Tasteful blend of tradition and modernity

By Damitha Hemachandra and Asma Edris (Daily Mirror)

Ambalama, a cosy hideout close to Avissawella, is full of surprises inside. The interior is a blend of tradition, nature and comfort.

As you enter the Ambalama one of the first sights is the deck situated just below the dining area overlooking the whole of the Ambalama premises including the natural swamp it is situated on. Reach over and you can pick a bunch of ‘madan’ growing on a tree near the deck. You can almost touch the ‘battichchas’ sitting and chirping near you.

The children’s playground is called the “kamatha”. Unlike the kamatha of the days of yore which made the villege children a good playground when it was not being used for harvesting, this modern kamatha comprises of toys and play items for children, made out of logs.

The bar of the Ambalama or the “Inguru Wadiya” is quite a place to experience. With cement “thachchies” for lamp shades and wine barrels as tables, each table is named after an old town. The gallery of the bar is made out of wood. Clay pots, which were once used to hang on the coconut trees for toddy, now hang on the roof of the Inguru Wadiya. The mood is all set for relaxing and the theme is governed by the old tradition of toddy drinking.

The conference hall of the Ambalama is known as the “Attapattu Maduwa”. Attapattu Maduwa was the name of the waiting room of an ancient Sinhala palace. The commoners who once arrived to visit the king with their gifts and complaints were made to wait in the Attapattu Maduwa until the meeting. Today the Attapattu Maduwa marks the entrance to the Ambalama instead of a palace. “Kammala”, “Kumbalgeya” and “Wadumaduwa” are the three cabanas of the Ambalama. The Kammala is made mostly out of iron and steel. Its beds and cupboard as well as its lampshades are cleverly designed to remind one of the steady hands of a Sri Lankan blacksmith. The theme colours of the Kammala are black and red, which creates an atmosphere of fire, soot and iron. The window frames, the bed and the cupboard have the same design. A most innovative aspect of the Kammala is the lampshade, which is made out of a kerosene lamp. The electricity bulb is cleverly hidden inside the kerosene lamp, a combination of tradition and modernity.
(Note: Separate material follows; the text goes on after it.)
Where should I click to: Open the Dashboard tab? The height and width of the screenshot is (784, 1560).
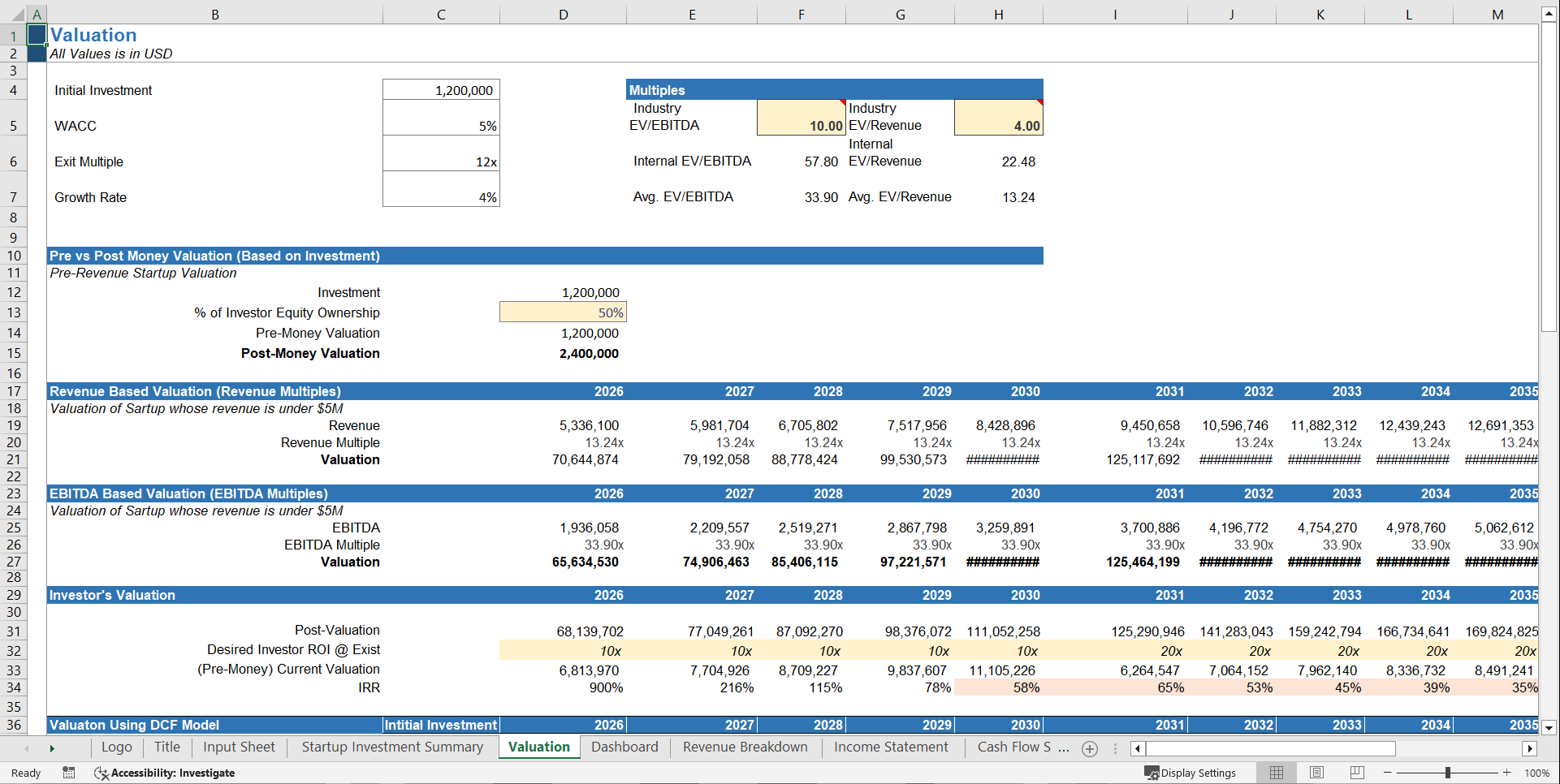pos(625,747)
The Wadumaduwa blends with the theme of carpentry. With most of its furniture made out of wood, including the steps, Wadumaduwa is in the middle of the swamp. Situated far from all the other cabanas, it is an ideal hideout. The bed, the cupboard and chairs are made out of wood while the walls are of clay. The colours are soothing shades of green, orange and blue, adding a touch of greenery and wood.

The Kumbalgeya represents the house of the clay worker. Most of its items are made of clay. The most characteristic aspect is the bathroom with the shower disguised as a waterfall. Just move the curtains away to have a bath closer to nature.

The Ambalama is a successful blend of the past and the present. The creator of the first Ambalama could never have imagined that his humble theme would one day become a modernised restaurant, a hideout in the future.